In "Engineering: A Compiler" 2nd ed. by Cooper and Torczon, in 2.4.1 "Nondeterministic Finite Automata" of Chapter 2,
section "Equivalence of NFAs and DFAs"

discusses the upper bound of a NFA's configurations number.

Here

• NFA stands for Nondeterministic Finite Automata
• DFA stands for Deterministic Finite Automata

NFA is a is a five-tuple $(S, \Sigma, \delta, s_0 , S_A)$, where

• $S$ is the finite set of states in the recognizer, along with an error state $s_e$.
• $\Sigma$ is the finite alphabet used by the FA. Typically, $\Sigma$ is the union of the edge labels in the transition diagram.
• $\delta(s,c)$ is the FA's transition function. It maps each state $s ∈ S$ and each character $c \in \Sigma$ into some next state. In state $s_i$ with input character $c$, the FA takes the transition $s_i \xrightarrow{\text{c}}\delta(s_i ,c)$.
• $s_0 \in S$ is the designated start state.
• $S_A$ is the set of accepting states, $S_A \subseteq S$.

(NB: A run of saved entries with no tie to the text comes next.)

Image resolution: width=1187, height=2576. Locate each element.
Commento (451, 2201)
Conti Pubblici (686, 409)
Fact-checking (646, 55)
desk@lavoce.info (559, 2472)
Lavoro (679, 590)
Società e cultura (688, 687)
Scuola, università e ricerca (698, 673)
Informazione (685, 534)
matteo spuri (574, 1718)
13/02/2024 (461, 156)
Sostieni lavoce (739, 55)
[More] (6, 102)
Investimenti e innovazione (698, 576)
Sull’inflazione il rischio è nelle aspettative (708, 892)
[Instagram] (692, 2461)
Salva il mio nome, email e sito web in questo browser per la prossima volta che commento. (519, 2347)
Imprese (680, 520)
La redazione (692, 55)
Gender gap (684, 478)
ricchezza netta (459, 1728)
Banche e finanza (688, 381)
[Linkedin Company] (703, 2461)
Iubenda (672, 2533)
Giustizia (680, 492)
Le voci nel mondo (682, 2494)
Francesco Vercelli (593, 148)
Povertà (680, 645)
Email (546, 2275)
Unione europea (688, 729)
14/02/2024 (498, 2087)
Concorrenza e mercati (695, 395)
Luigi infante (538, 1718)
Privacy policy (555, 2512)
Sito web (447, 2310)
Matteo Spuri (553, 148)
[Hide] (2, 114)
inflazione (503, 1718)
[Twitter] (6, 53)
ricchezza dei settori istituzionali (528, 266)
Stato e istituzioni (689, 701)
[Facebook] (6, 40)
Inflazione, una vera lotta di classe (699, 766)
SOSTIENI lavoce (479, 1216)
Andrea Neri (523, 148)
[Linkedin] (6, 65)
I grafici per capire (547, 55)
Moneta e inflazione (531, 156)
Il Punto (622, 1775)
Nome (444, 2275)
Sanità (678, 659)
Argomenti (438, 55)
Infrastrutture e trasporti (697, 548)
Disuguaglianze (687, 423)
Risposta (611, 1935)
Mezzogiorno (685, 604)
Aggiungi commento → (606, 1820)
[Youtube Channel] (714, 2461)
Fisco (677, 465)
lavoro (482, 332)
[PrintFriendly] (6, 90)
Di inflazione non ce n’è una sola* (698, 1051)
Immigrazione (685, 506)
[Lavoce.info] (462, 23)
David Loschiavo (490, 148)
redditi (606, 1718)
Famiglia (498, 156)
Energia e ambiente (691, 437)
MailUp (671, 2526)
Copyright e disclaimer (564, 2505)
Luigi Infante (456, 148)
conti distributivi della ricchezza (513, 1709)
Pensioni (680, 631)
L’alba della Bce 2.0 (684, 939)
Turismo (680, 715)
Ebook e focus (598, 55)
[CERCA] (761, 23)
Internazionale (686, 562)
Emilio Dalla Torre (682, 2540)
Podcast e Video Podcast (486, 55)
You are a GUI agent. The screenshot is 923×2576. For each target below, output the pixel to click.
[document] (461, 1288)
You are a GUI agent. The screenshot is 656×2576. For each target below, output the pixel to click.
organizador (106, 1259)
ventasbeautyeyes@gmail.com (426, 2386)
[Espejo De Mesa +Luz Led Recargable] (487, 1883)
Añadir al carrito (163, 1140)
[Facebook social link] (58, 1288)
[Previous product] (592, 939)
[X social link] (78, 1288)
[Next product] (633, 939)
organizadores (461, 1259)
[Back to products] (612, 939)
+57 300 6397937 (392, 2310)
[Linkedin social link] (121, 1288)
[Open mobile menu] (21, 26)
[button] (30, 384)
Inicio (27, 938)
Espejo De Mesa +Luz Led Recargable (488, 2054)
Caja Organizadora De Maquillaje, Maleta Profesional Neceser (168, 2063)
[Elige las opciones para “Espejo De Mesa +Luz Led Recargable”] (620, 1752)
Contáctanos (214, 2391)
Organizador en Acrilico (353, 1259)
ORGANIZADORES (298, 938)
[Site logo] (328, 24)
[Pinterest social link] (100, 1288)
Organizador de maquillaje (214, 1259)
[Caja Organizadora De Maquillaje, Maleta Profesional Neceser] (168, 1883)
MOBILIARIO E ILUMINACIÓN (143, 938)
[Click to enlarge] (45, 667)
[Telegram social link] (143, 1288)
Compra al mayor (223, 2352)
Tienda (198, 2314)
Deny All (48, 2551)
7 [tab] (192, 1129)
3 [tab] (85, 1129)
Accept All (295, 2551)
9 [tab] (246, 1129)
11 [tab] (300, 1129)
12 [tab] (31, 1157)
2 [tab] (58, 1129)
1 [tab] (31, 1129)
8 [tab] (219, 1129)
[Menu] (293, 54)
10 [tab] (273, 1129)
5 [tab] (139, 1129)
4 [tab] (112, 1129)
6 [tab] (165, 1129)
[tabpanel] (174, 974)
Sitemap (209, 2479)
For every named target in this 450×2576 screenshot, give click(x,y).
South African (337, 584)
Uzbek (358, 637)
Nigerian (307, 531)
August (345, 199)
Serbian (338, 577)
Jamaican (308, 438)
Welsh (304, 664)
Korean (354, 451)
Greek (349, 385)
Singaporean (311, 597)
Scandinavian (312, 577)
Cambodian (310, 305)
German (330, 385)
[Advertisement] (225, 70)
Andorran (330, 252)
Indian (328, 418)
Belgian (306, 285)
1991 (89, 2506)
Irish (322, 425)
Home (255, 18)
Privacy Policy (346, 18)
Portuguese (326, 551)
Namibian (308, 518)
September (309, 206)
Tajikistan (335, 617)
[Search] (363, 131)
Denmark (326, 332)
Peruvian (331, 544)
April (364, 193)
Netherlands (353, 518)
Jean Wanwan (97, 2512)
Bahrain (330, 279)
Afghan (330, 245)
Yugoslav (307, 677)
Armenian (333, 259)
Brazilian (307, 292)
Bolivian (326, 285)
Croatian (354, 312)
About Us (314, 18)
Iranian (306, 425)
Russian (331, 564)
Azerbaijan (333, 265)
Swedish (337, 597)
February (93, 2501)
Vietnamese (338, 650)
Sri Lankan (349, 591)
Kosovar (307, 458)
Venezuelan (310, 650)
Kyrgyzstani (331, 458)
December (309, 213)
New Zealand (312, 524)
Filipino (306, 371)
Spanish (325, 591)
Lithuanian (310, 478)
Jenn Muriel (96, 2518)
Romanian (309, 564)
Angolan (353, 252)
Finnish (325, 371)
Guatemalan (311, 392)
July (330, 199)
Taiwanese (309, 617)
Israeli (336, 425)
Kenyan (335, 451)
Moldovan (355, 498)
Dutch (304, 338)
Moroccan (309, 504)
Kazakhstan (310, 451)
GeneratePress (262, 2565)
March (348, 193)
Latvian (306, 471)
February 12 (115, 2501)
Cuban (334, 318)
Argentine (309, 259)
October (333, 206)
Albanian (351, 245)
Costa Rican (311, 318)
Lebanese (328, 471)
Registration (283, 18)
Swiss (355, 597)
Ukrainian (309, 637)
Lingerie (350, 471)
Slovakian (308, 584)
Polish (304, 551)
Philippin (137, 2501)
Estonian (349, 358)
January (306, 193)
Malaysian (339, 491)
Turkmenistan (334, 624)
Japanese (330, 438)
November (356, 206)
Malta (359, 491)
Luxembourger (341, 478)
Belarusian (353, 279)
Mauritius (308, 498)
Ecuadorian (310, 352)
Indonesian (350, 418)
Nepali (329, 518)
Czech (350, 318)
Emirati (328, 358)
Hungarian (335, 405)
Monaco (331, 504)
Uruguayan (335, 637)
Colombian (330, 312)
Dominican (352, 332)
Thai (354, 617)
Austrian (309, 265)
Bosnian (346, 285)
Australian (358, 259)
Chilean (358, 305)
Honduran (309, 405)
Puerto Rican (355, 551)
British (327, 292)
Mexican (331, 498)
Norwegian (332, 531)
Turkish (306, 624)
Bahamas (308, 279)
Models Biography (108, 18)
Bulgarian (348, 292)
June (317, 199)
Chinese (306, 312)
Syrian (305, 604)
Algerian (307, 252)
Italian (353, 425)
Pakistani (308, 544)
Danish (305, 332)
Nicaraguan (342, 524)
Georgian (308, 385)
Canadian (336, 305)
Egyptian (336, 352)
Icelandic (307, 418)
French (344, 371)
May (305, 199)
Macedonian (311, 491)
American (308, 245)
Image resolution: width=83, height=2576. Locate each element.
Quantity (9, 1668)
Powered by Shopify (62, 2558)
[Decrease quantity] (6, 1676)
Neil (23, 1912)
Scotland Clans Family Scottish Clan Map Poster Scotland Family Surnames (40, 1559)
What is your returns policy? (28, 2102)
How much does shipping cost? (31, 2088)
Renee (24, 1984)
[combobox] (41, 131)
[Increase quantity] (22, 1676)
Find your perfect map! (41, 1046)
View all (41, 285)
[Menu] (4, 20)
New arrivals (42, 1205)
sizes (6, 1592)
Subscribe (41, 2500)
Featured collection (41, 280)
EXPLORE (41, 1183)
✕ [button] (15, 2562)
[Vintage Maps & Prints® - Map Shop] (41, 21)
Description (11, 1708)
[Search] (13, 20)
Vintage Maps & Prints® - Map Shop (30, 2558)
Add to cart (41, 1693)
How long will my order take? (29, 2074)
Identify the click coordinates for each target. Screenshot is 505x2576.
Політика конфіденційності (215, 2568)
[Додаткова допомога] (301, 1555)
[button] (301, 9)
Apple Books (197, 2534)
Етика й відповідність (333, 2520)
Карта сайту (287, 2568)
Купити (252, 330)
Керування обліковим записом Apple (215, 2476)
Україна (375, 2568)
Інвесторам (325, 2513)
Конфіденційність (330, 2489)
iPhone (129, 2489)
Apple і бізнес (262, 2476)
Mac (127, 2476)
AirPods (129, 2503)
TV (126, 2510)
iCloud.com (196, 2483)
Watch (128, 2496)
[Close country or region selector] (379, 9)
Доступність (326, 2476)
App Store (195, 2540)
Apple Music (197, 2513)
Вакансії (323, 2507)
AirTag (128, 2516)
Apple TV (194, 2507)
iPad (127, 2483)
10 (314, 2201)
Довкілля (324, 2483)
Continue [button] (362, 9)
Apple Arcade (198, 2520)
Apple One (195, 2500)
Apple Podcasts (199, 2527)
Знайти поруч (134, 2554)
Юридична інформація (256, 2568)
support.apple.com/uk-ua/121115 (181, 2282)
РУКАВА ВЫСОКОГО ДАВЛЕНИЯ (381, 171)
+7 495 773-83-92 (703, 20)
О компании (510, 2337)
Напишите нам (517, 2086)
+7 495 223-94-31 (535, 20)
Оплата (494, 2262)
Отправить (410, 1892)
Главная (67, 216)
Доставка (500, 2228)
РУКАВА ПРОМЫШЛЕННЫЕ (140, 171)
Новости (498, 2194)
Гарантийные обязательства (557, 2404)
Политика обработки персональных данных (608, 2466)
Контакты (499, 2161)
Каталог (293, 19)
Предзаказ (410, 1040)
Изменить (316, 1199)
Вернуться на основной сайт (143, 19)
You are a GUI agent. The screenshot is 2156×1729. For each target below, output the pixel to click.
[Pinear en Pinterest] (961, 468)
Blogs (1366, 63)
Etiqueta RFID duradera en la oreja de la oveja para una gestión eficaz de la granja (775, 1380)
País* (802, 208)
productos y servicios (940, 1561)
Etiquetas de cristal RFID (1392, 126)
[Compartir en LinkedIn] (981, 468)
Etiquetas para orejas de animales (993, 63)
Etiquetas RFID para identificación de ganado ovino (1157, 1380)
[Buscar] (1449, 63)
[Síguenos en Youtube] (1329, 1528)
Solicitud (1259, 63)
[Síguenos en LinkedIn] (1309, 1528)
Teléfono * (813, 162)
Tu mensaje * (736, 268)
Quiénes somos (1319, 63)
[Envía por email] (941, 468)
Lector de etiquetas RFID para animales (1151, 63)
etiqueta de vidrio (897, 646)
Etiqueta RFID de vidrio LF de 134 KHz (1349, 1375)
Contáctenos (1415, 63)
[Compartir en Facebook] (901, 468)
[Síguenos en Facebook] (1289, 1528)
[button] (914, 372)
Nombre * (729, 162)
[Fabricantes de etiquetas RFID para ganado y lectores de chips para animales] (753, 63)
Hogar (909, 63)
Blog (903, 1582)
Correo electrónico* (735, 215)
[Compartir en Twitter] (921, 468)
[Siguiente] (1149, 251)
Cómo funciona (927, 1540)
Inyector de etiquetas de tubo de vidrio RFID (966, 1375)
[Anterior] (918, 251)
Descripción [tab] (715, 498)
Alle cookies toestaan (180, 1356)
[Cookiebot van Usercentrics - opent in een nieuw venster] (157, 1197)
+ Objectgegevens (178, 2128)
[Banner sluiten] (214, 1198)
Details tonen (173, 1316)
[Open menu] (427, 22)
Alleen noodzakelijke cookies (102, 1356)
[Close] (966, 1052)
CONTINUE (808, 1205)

A configuration of a NFA is defined as follows

Each time the NFA must make a nondeterministic choice, the NFA clones itself to pursue each possible transition. Thus, for a given input character, the NFA is in a specific set of states, taken across all of its clones.

In this model, the NFA pursues all paths concurrently. At any point, we call the specific set of states in which the NFA is active its configuration.

When the NFA reaches a configuration in which it has exhausted the input and one or more of the clones has reached an accepting state, the NFA accepts the string.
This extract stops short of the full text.